Render the data lines from the one containing "738, 724, 802)" through the one containing "46) label: 양육", inclusive, as a Markdown table with the columns Row and Line, skipping any blank lines.

(Element lookup data)
####################

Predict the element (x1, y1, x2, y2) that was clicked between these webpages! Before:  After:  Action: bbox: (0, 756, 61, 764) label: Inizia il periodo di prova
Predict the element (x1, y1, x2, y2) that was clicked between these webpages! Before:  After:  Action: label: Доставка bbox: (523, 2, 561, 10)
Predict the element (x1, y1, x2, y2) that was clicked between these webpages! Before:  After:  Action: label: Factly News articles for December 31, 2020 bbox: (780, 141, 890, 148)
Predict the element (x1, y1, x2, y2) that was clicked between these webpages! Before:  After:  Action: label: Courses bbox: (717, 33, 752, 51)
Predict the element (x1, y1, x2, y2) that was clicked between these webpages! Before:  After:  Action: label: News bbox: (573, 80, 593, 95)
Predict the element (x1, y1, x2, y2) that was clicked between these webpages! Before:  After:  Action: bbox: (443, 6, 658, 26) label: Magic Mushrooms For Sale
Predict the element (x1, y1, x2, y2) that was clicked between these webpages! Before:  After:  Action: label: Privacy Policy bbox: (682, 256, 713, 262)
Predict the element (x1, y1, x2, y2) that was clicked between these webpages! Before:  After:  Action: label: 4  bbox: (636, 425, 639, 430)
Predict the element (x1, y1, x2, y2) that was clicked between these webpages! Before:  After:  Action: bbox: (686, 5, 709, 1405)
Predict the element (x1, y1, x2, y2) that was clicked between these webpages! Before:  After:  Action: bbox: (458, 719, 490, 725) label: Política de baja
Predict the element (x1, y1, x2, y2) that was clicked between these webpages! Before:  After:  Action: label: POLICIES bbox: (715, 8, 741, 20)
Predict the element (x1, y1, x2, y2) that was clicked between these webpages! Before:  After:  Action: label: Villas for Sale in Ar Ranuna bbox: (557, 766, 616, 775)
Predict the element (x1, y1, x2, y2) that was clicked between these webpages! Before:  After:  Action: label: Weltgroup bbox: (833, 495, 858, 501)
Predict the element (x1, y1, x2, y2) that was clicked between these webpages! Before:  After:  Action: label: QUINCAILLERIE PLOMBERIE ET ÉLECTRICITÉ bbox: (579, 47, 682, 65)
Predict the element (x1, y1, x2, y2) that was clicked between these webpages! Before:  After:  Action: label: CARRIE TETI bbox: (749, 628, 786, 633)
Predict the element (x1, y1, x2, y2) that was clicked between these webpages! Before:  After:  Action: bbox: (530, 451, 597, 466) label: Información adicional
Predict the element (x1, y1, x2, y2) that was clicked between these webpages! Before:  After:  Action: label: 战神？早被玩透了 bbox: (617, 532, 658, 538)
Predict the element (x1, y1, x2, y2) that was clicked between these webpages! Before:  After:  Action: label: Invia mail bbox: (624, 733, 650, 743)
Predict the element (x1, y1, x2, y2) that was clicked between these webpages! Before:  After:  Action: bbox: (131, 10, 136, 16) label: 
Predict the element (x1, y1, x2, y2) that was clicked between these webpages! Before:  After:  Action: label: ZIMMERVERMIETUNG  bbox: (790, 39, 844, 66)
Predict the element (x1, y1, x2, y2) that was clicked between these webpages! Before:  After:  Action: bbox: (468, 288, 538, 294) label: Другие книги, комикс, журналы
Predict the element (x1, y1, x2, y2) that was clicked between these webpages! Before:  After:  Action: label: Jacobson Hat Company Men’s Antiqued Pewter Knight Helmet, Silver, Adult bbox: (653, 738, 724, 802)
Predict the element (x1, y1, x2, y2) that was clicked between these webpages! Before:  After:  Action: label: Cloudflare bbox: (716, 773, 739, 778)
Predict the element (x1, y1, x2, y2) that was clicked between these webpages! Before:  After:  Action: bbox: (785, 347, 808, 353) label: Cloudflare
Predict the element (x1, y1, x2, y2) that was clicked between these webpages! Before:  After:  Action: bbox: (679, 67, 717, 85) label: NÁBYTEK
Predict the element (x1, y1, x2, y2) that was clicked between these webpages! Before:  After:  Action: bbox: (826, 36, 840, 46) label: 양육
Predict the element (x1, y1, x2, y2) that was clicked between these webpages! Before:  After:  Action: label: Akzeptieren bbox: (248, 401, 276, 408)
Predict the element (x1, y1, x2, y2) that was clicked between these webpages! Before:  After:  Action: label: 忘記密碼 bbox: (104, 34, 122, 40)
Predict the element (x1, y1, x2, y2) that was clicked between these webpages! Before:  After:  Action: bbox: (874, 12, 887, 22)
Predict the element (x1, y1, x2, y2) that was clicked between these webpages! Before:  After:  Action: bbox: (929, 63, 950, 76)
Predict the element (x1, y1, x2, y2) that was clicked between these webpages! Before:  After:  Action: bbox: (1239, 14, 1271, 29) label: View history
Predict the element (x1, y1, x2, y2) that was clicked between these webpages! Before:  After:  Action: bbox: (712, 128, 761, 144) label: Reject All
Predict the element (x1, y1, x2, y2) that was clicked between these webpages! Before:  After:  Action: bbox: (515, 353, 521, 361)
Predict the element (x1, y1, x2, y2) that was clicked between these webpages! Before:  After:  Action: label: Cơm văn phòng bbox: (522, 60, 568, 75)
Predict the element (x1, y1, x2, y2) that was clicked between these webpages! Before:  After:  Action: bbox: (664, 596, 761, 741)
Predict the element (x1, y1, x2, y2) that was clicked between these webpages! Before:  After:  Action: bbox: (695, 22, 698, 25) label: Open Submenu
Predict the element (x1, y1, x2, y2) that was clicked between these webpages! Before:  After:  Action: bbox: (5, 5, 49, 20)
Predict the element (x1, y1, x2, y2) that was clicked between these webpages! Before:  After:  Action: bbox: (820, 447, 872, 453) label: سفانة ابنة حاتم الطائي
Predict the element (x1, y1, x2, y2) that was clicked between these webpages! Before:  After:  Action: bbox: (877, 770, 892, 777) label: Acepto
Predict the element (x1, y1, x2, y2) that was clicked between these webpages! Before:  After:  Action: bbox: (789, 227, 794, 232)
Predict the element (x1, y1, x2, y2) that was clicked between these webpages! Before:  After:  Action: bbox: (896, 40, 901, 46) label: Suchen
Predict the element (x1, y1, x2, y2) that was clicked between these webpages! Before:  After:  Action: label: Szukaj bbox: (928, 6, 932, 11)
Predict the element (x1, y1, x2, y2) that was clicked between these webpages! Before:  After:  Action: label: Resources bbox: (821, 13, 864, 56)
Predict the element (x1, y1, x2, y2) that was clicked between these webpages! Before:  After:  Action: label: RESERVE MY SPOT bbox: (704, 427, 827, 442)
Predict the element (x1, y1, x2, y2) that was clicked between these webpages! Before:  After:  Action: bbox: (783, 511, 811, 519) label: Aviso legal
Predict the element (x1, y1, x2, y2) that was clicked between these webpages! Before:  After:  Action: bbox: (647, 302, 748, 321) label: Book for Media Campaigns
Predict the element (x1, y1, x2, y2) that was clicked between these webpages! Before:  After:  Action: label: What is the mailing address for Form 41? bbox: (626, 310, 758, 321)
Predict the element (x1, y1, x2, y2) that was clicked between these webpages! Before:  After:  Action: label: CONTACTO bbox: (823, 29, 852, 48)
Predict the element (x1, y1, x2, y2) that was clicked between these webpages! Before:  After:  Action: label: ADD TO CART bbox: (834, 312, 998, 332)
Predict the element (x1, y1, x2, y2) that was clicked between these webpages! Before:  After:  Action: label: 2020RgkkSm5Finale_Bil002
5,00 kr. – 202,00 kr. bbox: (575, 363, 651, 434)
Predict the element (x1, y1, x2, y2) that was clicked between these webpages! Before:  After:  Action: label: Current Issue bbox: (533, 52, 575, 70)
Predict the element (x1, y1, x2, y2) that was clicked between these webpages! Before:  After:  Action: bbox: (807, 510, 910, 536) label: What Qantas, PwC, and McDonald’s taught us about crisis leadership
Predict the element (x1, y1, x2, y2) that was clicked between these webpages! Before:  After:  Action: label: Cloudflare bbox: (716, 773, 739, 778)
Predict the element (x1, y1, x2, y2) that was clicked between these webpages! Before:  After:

####################

Solution to this task:
| Row | Line |
|---|---|
| 1 | Predict the element (x1, y1, x2, y2) that was clicked between these webpages! Before:  After:  Action: label: Jacobson Hat Company Men’s Antiqued Pewter Knight Helmet, Silver, Adult bbox: (653, 738, 724, 802) |
| 2 | Predict the element (x1, y1, x2, y2) that was clicked between these webpages! Before:  After:  Action: label: Cloudflare bbox: (716, 773, 739, 778) |
| 3 | Predict the element (x1, y1, x2, y2) that was clicked between these webpages! Before:  After:  Action: bbox: (785, 347, 808, 353) label: Cloudflare |
| 4 | Predict the element (x1, y1, x2, y2) that was clicked between these webpages! Before:  After:  Action: bbox: (679, 67, 717, 85) label: NÁBYTEK |
| 5 | Predict the element (x1, y1, x2, y2) that was clicked between these webpages! Before:  After:  Action: bbox: (826, 36, 840, 46) label: 양육 |